**Problem description:**
Can you copy out the part of the entries below that opens with the line containing "Screen dimensions: 973x452" and closes with the line containing "(1193, 295)", both lines included? Leave the pictures out.

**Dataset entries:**
···
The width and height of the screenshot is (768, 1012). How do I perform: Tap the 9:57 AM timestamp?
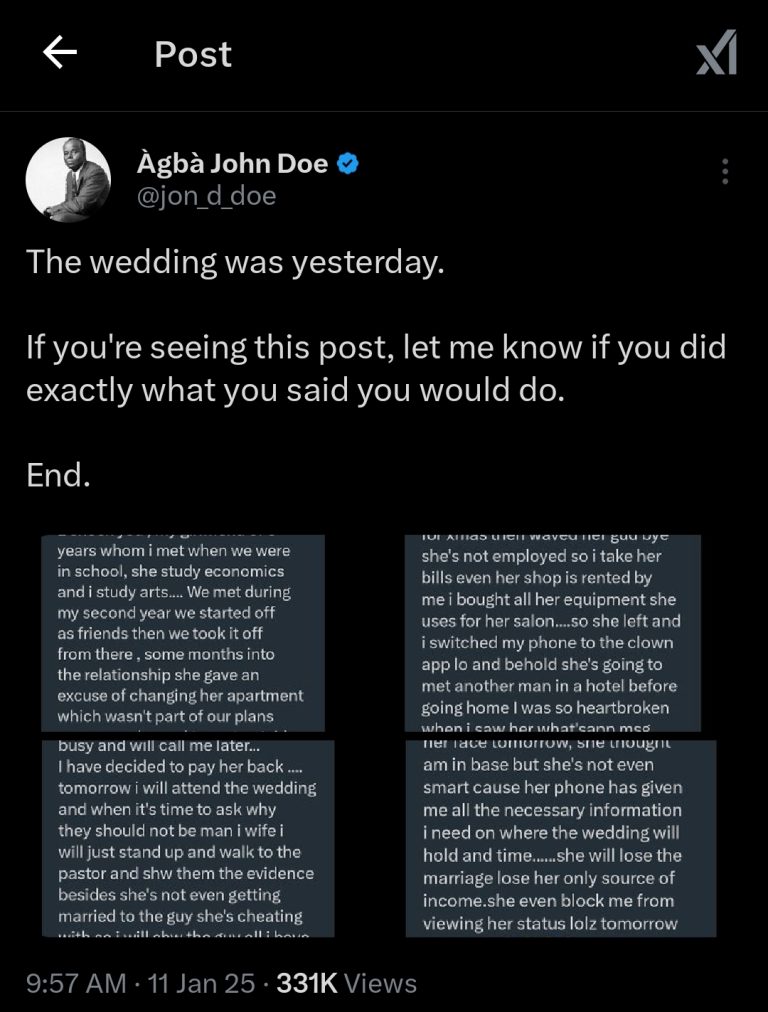tap(77, 983)
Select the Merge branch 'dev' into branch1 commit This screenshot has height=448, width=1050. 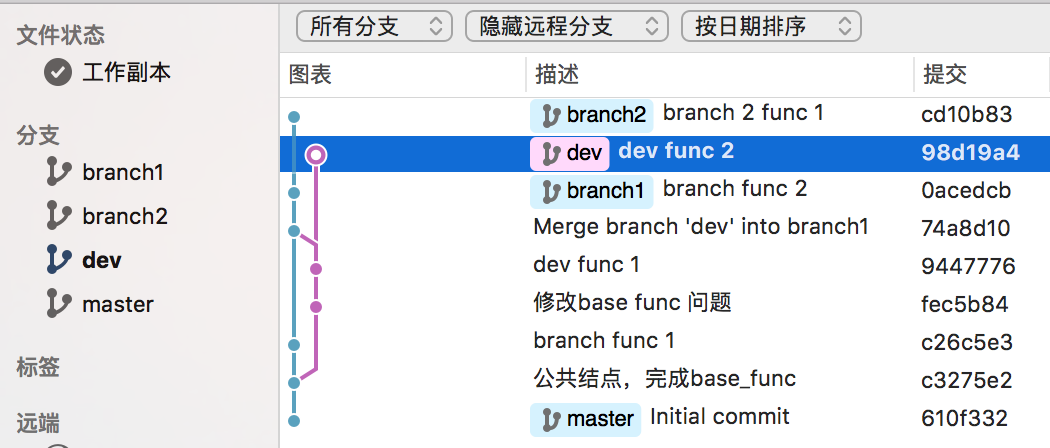pos(701,227)
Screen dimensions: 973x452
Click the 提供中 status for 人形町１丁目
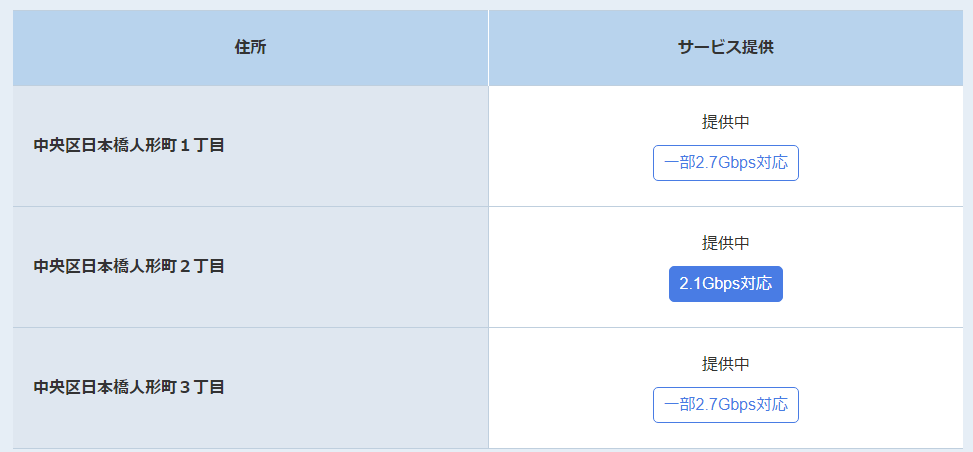(x=725, y=122)
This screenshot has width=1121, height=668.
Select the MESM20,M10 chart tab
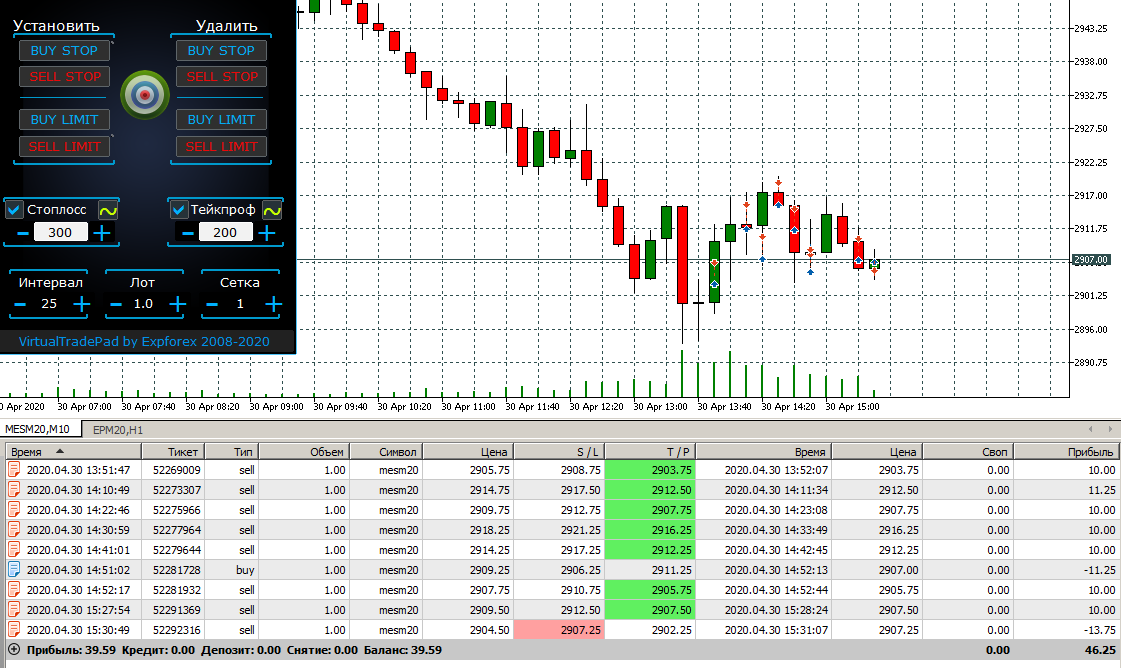(x=38, y=429)
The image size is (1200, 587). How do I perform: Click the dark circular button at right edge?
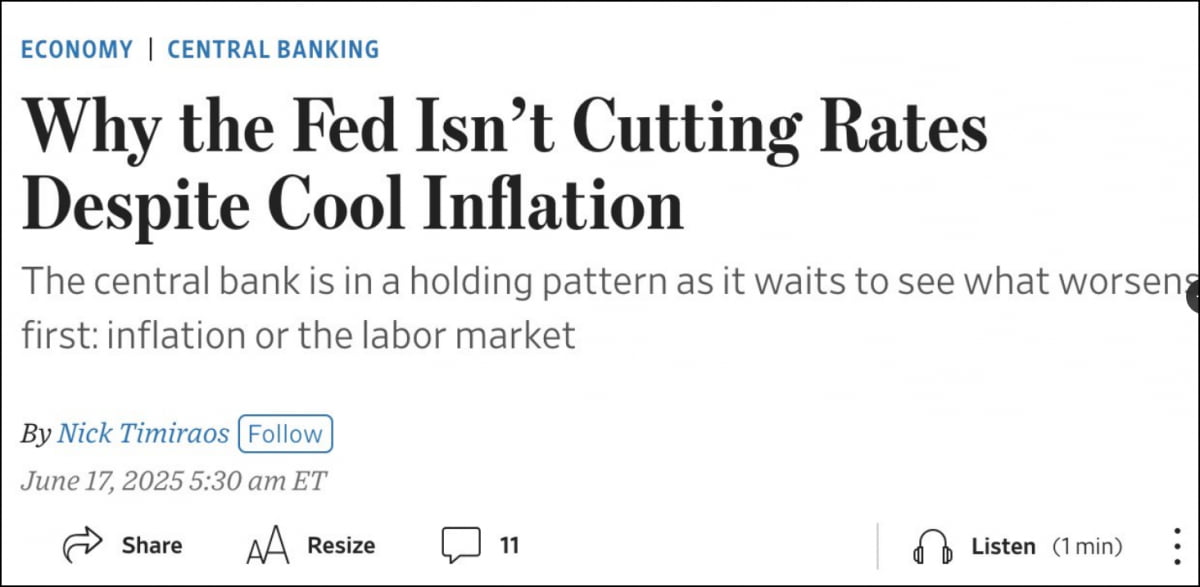(1193, 295)
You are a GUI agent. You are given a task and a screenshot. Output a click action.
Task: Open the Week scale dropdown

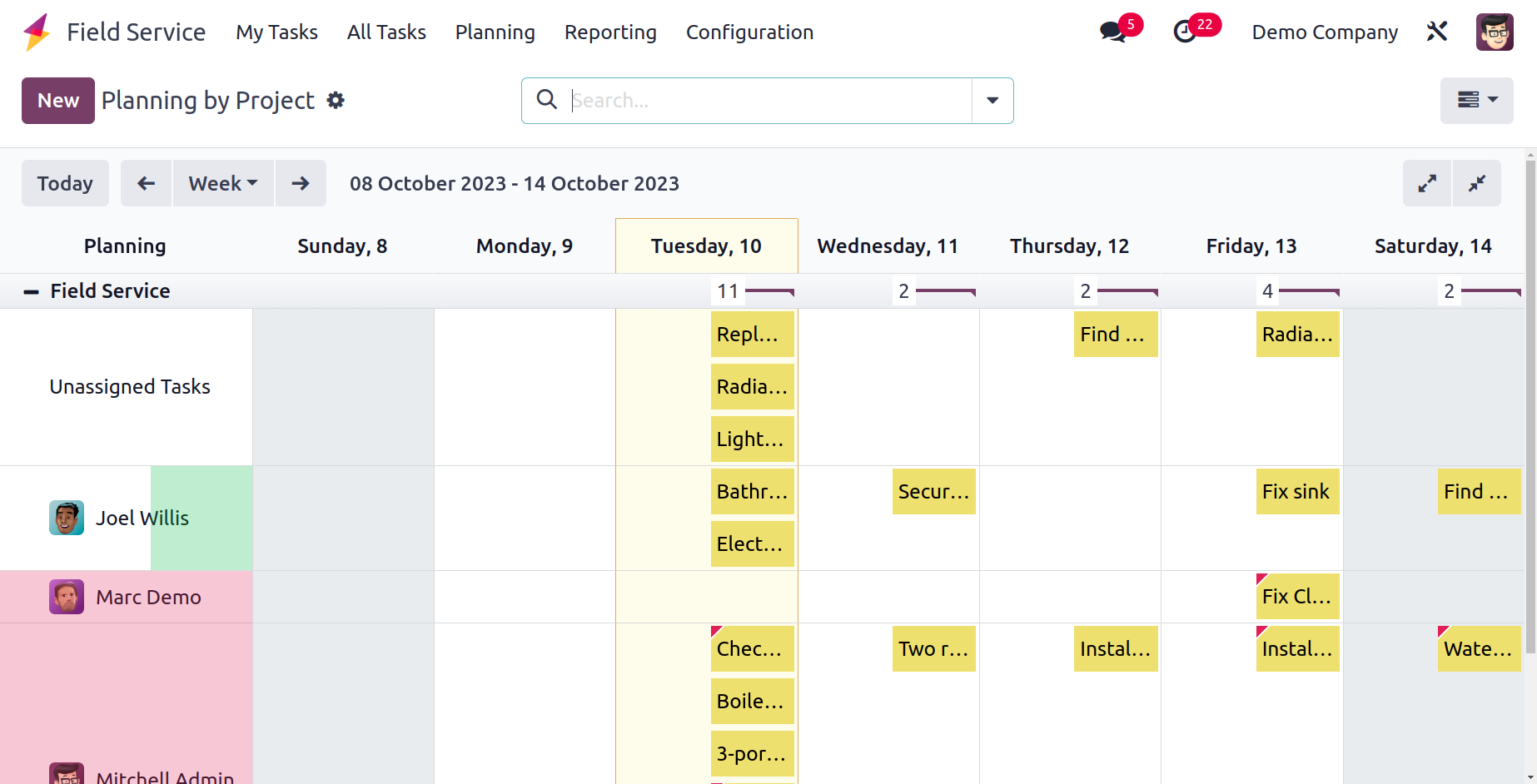(x=223, y=183)
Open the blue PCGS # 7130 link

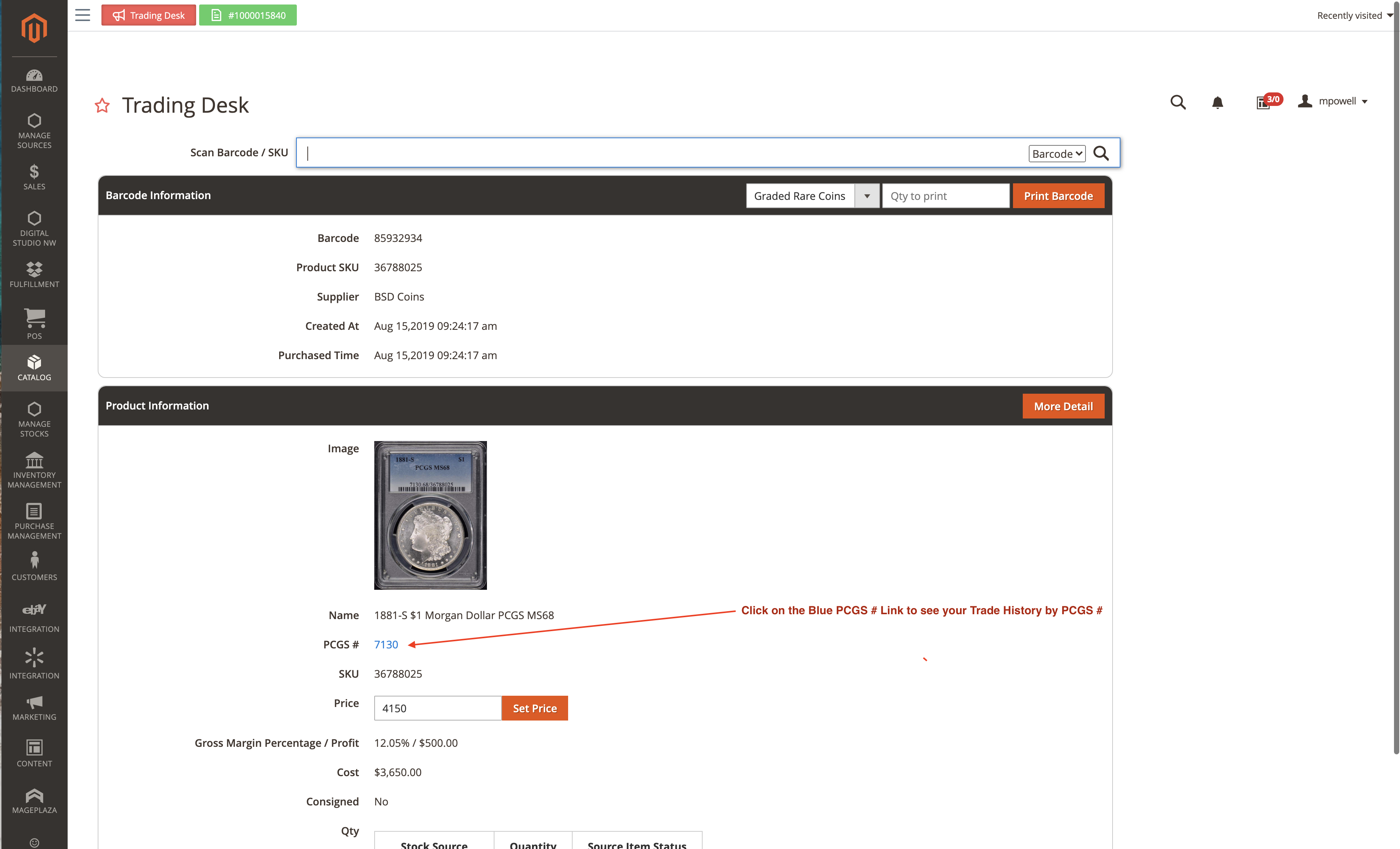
···
**Task result:**
Screen dimensions: 973x452
Click the 提供中 status for 人形町１丁目
(x=725, y=122)
This screenshot has width=1121, height=668.
Select the MESM20,M10 chart tab
(x=38, y=429)
The image size is (1200, 587). How do I perform: Click the dark circular button at right edge?
(1193, 295)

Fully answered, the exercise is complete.